Présenté en compétition officielle au Festival de Cannes, Nouvelle vague de Richard Linklater est une lettre d’amour au cinéma dans ce qu’il a de plus libre. Critique.
Richard Linklater est décidément un touche-à-tout. Après la comédie d’espionnage Hit Man (2023), portée par la star hollywoodienne Glenn Powell, le réalisateur américain a choisi de remonter le temps et de nous embarquer au cœur de la Nouvelle Vague, plus précisément dans les coulisses de l’un de ses films fondateurs : À bout de souffle de Jean-Luc Godard.

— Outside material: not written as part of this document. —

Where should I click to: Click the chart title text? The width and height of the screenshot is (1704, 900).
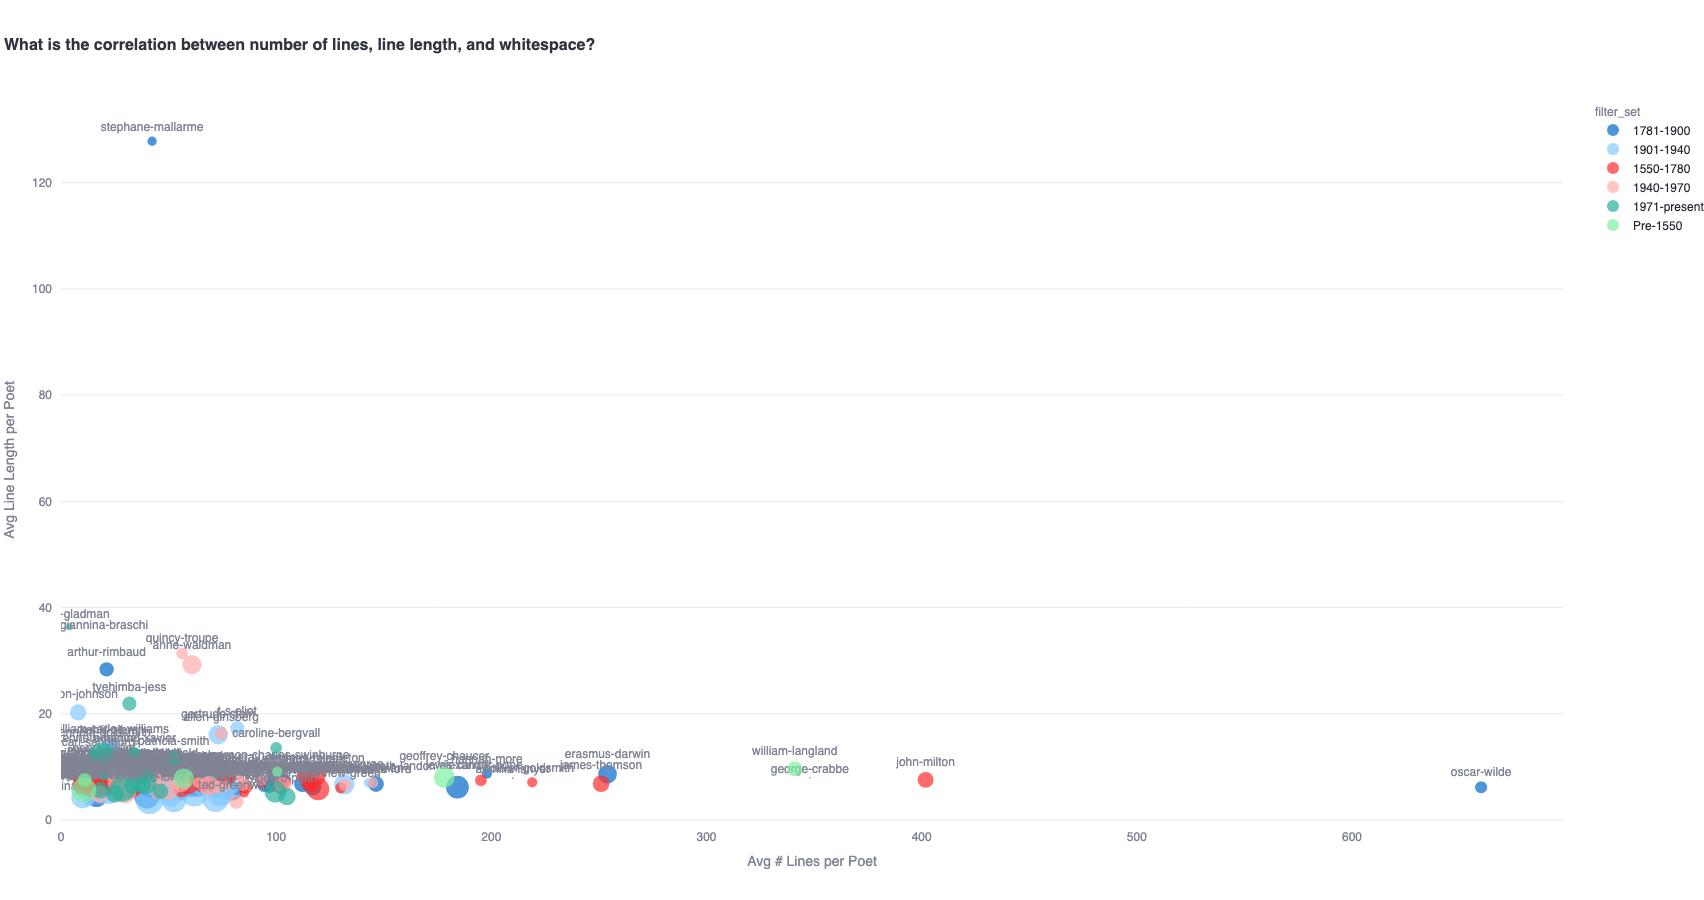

1960. Godard est encore un gratte-papier des Cahiers du cinéma et espère bientôt réaliser son premier film. De son côté, George de Beauregard cherche son nouveau projet et compte bien donner sa chance au comparse de Truffaut et de Chabrol. Ensemble, ils vont imaginer À bout de souffle, porté par Jean-Paul Belmondo et Jean Seberg.
Faire renaître le cinéma
La production du film est ici le point de départ du film de Richard Linklater. Un choix judicieux qui, au lieu de raconter la Nouvelle Vague dans son ensemble ou bien l’ascension de Godard dans le 7e art – à l’instar du Redoutable (2017) de Michel Hazanavicius avec Louis Garrel –, choisit de montrer les fondations du cinéma contemporain en prenant l’un de ses films les plus aboutis.
Un exercice qui aurait pu effrayer les détracteurs de la Nouvelle Vague, mais qui s’est avéré aussi fun que passionnant. Car, en s’intéressant aux coulisses d’À bout de souffle, Richard Linklater n’entend pas décortiquer le chef-d’œuvre français, mais plutôt rendre hommage à la liberté créative d’un temps et d’un mouvement. À une époque où le cinéma ressemble davantage à une industrie, et où l’étau de l’intelligence artificielle se resserre, Nouvelle vague apparaît comme une invitation à revenir aux fondamentaux ; à la création dans ce qu’elle de plus libératrice et de plus primitive.
Et qui de mieux que la troupe de la Nouvelle Vague pour faire passer le message ? En choisissant la figure de Godard, Richard Linklater a visé juste et se dote, par ailleurs, d’un personnage haut en couleur. Incarné avec brio par Guillaume Marbeck, l’emblématique cinéaste aux lunettes noires fumées devient le porte-étendard d’une vision sans limites et sans concession du cinéma.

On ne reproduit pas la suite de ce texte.